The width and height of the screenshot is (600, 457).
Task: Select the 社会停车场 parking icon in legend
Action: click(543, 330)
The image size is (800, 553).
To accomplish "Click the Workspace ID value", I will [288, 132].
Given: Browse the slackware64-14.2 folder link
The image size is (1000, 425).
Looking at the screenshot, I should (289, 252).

...

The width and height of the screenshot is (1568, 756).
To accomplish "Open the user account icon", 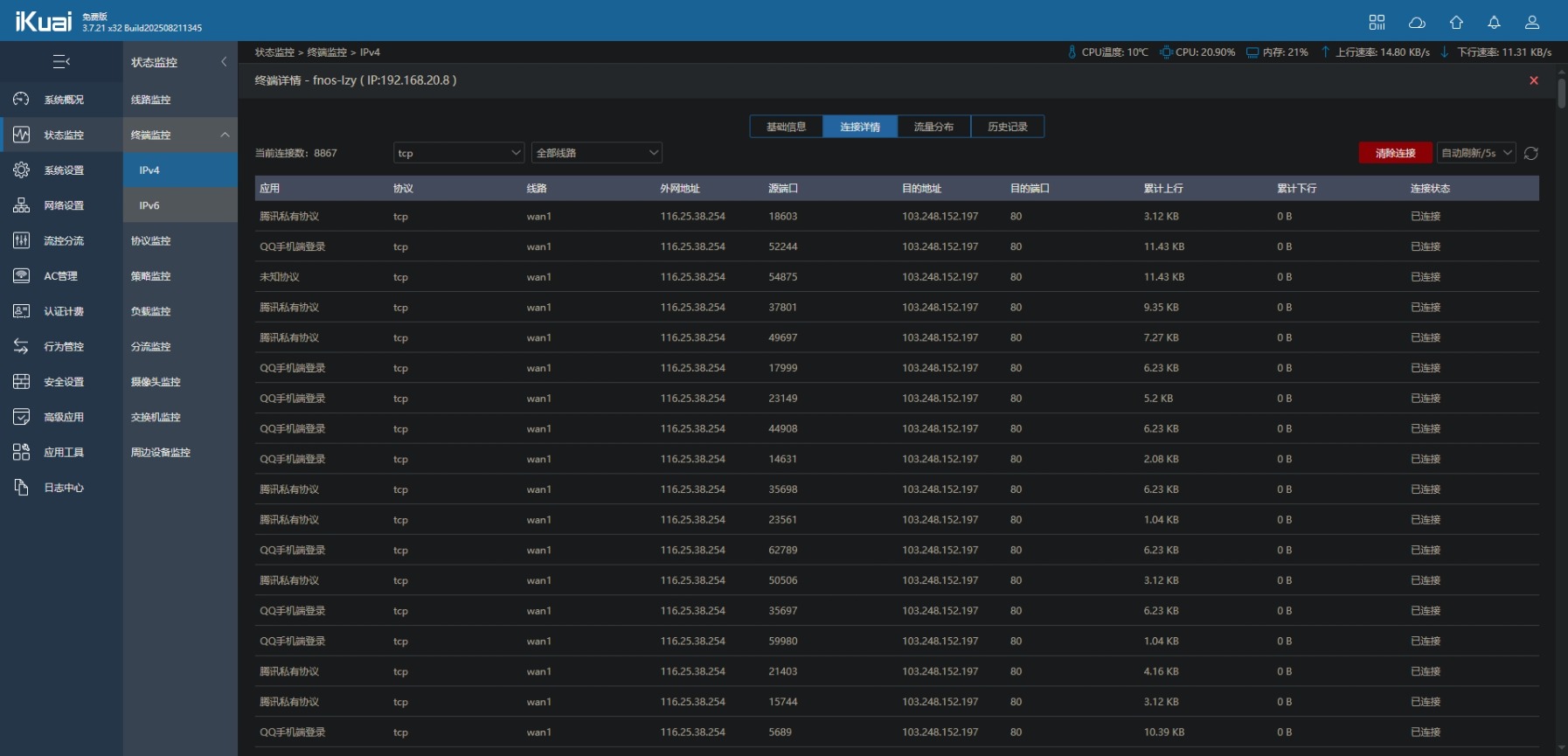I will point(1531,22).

...

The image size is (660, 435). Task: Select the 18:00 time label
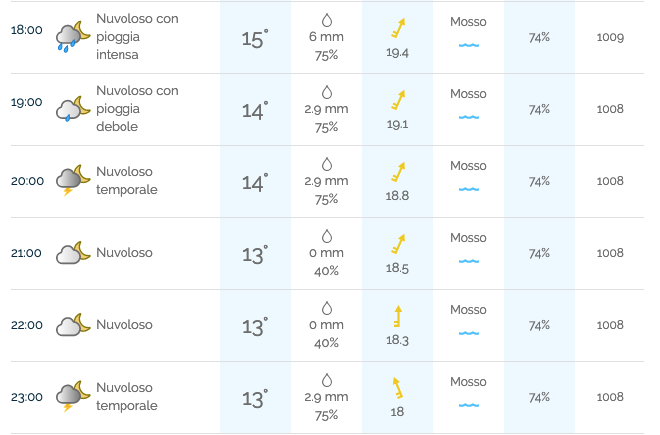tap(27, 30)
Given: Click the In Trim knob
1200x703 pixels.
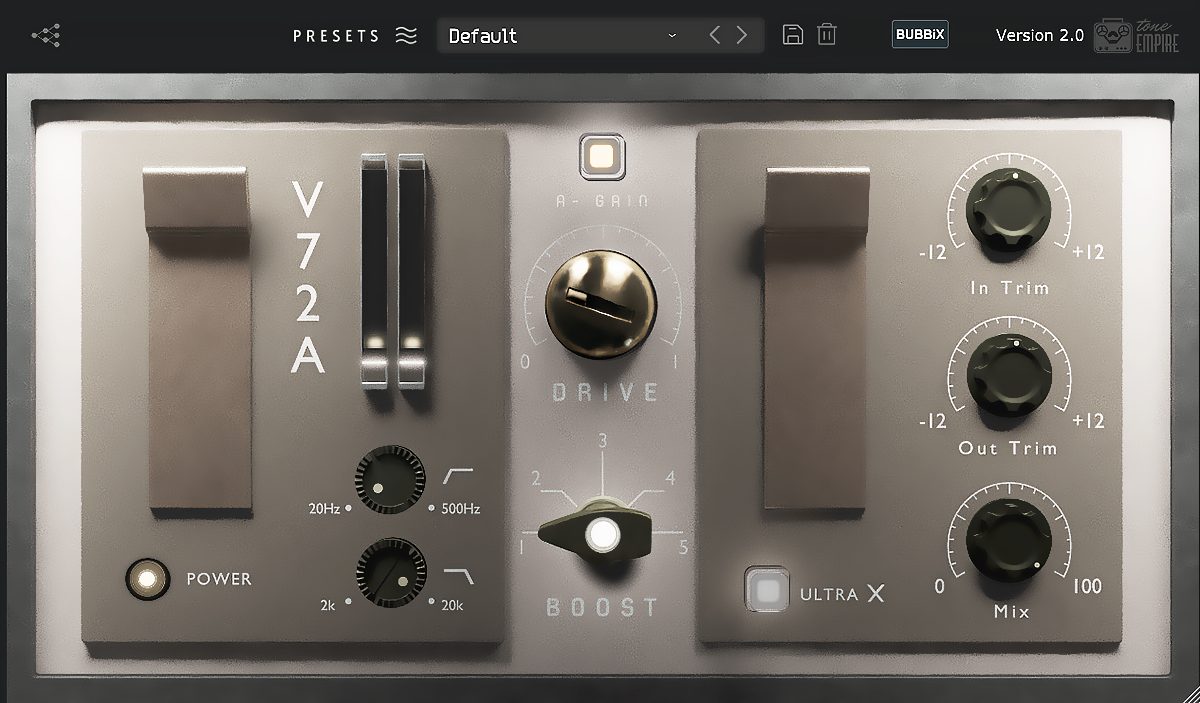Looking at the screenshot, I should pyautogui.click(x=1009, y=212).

[INSTRUCTIONS TO FOLLOW] Provide every line from the material that contains the word "Given".

[ANSWER]
Given: Browse the slackware64-14.2 folder link
Given: Click the In Trim knob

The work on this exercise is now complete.